==== Exercise materials

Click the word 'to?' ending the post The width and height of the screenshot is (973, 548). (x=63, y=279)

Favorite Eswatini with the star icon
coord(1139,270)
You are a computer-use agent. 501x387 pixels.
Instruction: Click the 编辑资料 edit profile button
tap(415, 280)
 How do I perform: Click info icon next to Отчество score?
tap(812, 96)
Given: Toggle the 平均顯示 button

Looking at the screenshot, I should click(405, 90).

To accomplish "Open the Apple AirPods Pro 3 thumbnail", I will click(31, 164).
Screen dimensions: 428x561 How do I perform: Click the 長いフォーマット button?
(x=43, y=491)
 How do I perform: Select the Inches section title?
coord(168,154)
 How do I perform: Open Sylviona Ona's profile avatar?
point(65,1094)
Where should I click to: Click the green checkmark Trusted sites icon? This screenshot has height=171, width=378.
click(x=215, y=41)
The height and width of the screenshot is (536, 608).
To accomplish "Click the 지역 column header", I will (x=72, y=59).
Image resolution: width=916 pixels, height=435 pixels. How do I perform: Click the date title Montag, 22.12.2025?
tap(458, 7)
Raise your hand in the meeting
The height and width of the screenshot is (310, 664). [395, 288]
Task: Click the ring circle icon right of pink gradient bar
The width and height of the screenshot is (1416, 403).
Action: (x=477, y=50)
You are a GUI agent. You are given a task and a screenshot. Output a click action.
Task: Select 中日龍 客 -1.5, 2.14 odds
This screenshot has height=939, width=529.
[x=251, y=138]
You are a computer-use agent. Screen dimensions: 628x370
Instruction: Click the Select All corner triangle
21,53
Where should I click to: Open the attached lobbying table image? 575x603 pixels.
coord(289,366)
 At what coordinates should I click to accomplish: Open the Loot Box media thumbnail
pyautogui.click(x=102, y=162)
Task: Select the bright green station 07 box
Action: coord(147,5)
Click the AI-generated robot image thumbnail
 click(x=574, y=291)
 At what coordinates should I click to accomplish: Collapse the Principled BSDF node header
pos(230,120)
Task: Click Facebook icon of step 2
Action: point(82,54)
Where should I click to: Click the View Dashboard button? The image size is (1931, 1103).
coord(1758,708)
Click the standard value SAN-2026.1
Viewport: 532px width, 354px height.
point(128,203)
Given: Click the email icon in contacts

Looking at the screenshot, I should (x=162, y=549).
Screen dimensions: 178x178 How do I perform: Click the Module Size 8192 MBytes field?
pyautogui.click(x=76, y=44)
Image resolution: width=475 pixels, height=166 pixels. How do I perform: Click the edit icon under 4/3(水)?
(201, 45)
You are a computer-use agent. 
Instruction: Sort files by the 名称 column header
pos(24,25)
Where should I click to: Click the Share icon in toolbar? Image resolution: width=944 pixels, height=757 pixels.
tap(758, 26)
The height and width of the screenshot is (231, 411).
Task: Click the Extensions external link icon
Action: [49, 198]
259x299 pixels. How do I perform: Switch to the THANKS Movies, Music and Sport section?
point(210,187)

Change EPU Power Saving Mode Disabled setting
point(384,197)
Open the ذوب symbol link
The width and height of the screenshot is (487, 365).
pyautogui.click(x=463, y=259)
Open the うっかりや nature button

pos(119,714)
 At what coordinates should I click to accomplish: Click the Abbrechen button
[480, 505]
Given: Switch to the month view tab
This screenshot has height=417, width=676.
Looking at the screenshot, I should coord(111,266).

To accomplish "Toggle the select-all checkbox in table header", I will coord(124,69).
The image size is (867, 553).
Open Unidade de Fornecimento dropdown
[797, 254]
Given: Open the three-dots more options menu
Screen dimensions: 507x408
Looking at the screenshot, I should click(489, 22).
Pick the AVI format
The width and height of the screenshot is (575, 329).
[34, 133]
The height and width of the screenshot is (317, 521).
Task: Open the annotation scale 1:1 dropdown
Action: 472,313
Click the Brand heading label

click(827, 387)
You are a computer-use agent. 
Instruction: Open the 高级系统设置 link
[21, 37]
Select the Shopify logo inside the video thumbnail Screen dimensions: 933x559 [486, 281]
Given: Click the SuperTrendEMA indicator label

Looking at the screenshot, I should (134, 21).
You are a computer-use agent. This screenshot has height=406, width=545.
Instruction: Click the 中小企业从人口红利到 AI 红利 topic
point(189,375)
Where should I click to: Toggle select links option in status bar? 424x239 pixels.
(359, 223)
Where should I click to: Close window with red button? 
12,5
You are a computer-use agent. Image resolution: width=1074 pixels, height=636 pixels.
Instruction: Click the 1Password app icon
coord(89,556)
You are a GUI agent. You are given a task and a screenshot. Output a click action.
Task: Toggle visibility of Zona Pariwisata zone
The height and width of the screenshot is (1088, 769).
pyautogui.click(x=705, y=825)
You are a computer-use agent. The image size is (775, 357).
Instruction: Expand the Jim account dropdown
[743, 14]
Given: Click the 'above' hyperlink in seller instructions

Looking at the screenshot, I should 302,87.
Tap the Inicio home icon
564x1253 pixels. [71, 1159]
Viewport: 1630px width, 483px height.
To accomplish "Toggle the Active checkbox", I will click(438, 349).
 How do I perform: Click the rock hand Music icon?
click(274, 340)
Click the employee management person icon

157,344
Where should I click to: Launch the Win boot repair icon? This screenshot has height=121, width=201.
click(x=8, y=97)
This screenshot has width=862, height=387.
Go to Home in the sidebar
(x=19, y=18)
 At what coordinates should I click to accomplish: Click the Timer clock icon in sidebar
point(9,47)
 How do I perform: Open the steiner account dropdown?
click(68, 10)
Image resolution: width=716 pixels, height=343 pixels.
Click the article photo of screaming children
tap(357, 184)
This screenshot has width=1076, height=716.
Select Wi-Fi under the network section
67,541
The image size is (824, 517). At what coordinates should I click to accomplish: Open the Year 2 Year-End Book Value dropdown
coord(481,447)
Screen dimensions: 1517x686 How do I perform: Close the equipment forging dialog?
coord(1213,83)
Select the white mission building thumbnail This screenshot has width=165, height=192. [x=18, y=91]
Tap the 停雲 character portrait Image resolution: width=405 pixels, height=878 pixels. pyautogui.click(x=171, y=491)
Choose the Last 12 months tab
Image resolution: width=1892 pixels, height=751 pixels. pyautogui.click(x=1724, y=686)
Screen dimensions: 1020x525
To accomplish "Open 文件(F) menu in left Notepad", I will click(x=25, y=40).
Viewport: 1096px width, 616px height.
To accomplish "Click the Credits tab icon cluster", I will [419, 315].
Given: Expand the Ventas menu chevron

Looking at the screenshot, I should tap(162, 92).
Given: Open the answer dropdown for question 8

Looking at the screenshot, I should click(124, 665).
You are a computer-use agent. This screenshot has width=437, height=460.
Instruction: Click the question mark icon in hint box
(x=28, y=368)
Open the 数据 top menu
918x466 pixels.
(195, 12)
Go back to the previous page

========

What to do: Report how many lines of the data above include "checkbox", giving the number and no other words.

Exercise answer: 2